◆ TASK DESCRIPTION ◆
Can you copy every one of the records below, line for line, without changing a single character?

◆ RECORDS FOR THIS TASK ◆
──────
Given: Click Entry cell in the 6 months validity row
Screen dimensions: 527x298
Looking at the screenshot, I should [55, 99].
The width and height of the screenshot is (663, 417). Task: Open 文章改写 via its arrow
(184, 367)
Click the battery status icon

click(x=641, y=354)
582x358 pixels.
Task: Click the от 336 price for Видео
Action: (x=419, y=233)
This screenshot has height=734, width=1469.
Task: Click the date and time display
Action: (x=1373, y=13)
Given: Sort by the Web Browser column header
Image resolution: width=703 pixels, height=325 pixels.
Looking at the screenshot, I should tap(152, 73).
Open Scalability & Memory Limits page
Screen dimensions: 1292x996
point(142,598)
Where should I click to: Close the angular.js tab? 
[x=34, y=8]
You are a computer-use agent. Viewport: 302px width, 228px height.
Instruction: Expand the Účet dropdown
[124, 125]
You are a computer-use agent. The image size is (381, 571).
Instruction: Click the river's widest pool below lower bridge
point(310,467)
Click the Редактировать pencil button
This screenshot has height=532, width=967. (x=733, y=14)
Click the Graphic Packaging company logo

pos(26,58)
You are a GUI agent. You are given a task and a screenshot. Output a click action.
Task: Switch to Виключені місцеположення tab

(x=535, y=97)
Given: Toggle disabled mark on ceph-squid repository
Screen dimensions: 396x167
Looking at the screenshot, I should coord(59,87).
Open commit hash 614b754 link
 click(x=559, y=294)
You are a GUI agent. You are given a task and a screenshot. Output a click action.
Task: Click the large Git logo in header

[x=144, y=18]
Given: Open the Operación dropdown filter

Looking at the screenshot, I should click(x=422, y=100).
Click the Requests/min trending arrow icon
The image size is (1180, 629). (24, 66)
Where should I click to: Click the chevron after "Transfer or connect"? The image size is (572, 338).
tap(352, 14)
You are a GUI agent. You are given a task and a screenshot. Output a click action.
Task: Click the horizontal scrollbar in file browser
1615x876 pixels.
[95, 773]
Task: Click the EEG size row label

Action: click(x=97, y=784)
──────
◆ RESULT FOR THIS TASK ◆
Given: Click Entry cell in the 6 months validity row
Screen dimensions: 527x298
Looking at the screenshot, I should [55, 99].
The width and height of the screenshot is (663, 417). Task: Open 文章改写 via its arrow
(184, 367)
Click the battery status icon

click(x=641, y=354)
582x358 pixels.
Task: Click the от 336 price for Видео
Action: (x=419, y=233)
This screenshot has height=734, width=1469.
Task: Click the date and time display
Action: (x=1373, y=13)
Given: Sort by the Web Browser column header
Image resolution: width=703 pixels, height=325 pixels.
Looking at the screenshot, I should tap(152, 73).
Open Scalability & Memory Limits page
Screen dimensions: 1292x996
point(142,598)
Where should I click to: Close the angular.js tab? 
[x=34, y=8]
You are a computer-use agent. Viewport: 302px width, 228px height.
Instruction: Expand the Účet dropdown
[124, 125]
You are a computer-use agent. The image size is (381, 571).
Instruction: Click the river's widest pool below lower bridge
point(310,467)
Click the Редактировать pencil button
This screenshot has height=532, width=967. (x=733, y=14)
Click the Graphic Packaging company logo

pos(26,58)
You are a GUI agent. You are given a task and a screenshot. Output a click action.
Task: Switch to Виключені місцеположення tab

(x=535, y=97)
Given: Toggle disabled mark on ceph-squid repository
Screen dimensions: 396x167
Looking at the screenshot, I should coord(59,87).
Open commit hash 614b754 link
 click(x=559, y=294)
You are a GUI agent. You are given a task and a screenshot. Output a click action.
Task: Click the large Git logo in header

[x=144, y=18]
Given: Open the Operación dropdown filter

Looking at the screenshot, I should click(x=422, y=100).
Click the Requests/min trending arrow icon
The image size is (1180, 629). (24, 66)
Where should I click to: Click the chevron after "Transfer or connect"? The image size is (572, 338).
tap(352, 14)
You are a GUI agent. You are given a task and a screenshot. Output a click action.
Task: Click the horizontal scrollbar in file browser
1615x876 pixels.
[95, 773]
Task: Click the EEG size row label

Action: click(x=97, y=784)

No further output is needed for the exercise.